# [ABOUT THIS TASK]
Without the images, reproduce every entry exactly.

------

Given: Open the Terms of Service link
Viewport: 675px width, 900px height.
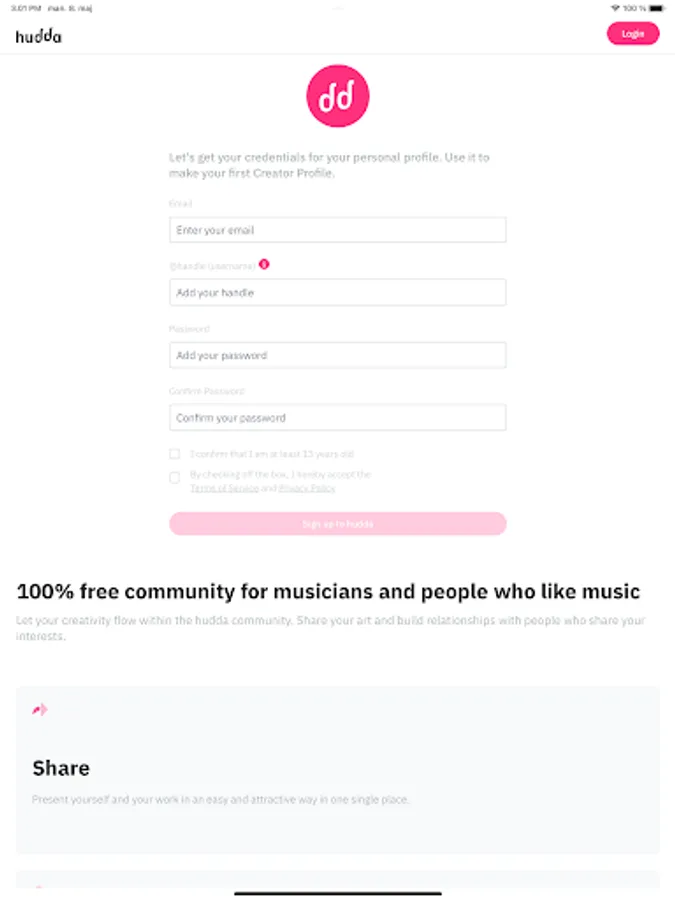Looking at the screenshot, I should (x=224, y=488).
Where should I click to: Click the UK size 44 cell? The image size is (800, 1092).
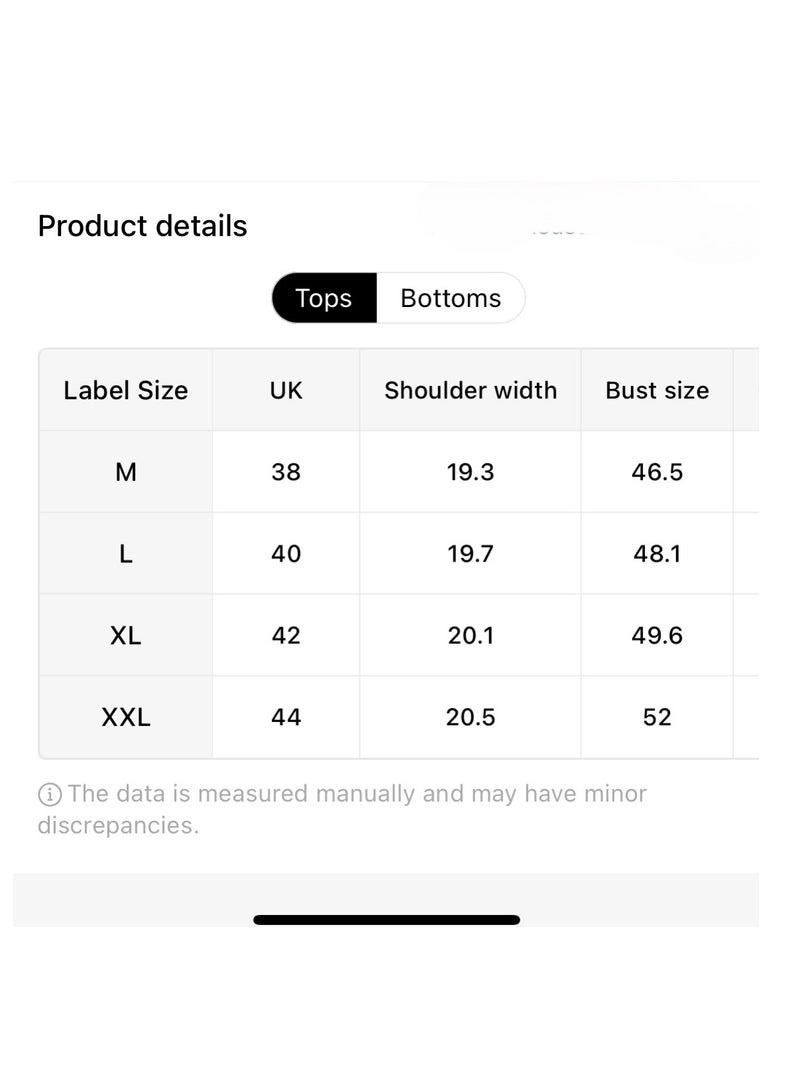point(286,717)
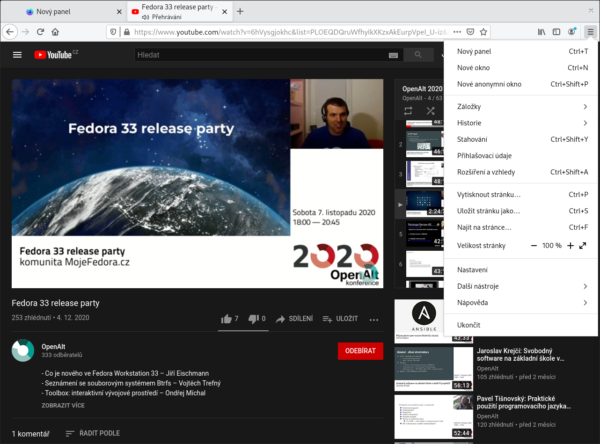Click the YouTube logo
Screen dimensions: 600x444
tap(54, 55)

------

# [ANSWER BOX]
Given: Open the Terms of Service link
Viewport: 675px width, 900px height.
Looking at the screenshot, I should (x=224, y=488).
Where should I click to: Click the UK size 44 cell? The image size is (800, 1092).
point(286,717)
Click the YouTube logo
Screen dimensions: 600x444
tap(54, 55)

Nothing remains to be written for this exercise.